At GTC 2018, Baidu brought some serious hardware. The Baidu X-MAN is a liquid cooled 8-way NVIDIA Tesla V100 shelf that shows how the company is grappling with the power consumption of massive GPU farms for deep learning and AI. Companies like Facebook have opened their deep learning GPU shelves to the public and now Baidu is showing off its design.
In the world of machine learning and AI, Baidu has been forging ahead as a leader for years. Unlike the average startup, Baidu operates on a massive scale. The company is both using deep learning and AI in its core business today but also operates a research arm focused on new frameworks and innovations for the future. Like companies such as Google and Facebook, it is also providing much of this work to the community. As an example, PaddlePaddle for massively parallel training.

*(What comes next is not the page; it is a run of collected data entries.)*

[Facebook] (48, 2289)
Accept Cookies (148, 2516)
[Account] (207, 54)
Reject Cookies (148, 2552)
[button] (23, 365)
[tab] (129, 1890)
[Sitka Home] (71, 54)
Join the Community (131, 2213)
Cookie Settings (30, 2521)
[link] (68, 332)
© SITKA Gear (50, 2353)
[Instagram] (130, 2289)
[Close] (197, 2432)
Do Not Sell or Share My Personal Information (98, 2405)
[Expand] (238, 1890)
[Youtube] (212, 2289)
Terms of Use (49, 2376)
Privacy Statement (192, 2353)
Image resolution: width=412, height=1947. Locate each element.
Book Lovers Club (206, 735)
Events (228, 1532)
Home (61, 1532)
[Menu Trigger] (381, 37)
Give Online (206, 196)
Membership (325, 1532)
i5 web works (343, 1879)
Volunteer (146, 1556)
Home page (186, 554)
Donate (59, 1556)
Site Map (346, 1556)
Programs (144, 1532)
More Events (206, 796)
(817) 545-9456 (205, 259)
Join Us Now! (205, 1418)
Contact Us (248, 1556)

Baidu X-MAN 8-Way Liquid Cooled GPU Shelf
Baidu processes over 100PB of data per day so it requires clusters of GPUs and FPGAs to handle the training and inferencing workloads. To handle its GPUs, the Baidu X-MAN shelf is used to house eight NVIDIA Tesla V100 or P100 GPUs.
The blue and red tubing is for liquid cooling. Cold liquid is pumped over the SXM2 packages using four parallel paths. You can see Baidu branding clearly on the water blocks.

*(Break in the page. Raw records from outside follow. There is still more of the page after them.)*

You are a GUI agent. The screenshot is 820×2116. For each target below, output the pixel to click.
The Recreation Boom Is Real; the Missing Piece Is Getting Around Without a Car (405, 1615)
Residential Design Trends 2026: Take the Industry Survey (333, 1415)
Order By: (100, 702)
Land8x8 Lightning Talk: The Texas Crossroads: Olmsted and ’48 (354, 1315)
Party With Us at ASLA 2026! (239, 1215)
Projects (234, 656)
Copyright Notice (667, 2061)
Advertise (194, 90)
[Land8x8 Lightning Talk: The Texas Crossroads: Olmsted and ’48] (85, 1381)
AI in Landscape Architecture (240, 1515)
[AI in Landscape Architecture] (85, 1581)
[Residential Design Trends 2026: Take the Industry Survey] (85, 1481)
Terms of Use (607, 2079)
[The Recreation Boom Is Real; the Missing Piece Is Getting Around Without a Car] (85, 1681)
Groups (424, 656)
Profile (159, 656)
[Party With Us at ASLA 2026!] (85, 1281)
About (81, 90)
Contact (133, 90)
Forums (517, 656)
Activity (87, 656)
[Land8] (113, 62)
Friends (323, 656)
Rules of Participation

Like many SXM2 designs, the Baidu X-MAN GPU box utilizes NVLink to speed communication between the GPUs. Unlike servers like the NVIDIA DGX-1 and DGX-2, this is a PCIe based system. Instead of being a standalone server, it is designed to be operated on a switched PCIe network. That means that we see PCIe x16 slots available for external cabling.

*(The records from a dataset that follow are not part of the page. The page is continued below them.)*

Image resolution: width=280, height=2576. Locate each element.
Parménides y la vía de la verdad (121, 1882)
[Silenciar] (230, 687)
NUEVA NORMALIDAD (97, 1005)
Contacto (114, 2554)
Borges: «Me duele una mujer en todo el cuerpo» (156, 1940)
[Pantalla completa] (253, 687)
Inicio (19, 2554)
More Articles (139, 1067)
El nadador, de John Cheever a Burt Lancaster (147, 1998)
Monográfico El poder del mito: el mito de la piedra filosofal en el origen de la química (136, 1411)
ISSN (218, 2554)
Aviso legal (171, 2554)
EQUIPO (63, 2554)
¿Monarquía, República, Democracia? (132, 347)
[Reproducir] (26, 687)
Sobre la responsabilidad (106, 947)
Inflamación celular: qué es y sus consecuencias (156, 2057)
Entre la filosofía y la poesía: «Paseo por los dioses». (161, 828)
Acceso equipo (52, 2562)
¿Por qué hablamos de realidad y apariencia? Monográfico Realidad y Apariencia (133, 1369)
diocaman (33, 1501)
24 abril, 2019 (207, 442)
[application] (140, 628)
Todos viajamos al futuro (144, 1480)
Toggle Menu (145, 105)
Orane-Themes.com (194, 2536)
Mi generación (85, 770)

Here is a quick look at the Baidu Cloud infrastructure that utilizes the Baidu X-Man GPU boxes. You can see that it is using switched PCIe fabric to deliver low latency between the GPU boxes.
Baidu X-MAN Impact
The GPU architecture of Baidu Cloud is interesting enough itself, but we are going to focus on the X-MAN. Liquid cooling large numbers of GPUs has an appreciable impact. Baidu Cloud claims it is running at a <= 1.11 PUE. Liquid cooling large numbers of GPUs allows a 45% reduction in cooling power. For large numbers of GPU boxes, this yields immense power savings at scale.
At GTC 2018 we saw a number of four, eight, and now sixteen GPU servers. The Baidu X-MAN example is great to show how the hyper-scale players are innovating on a completely different scale.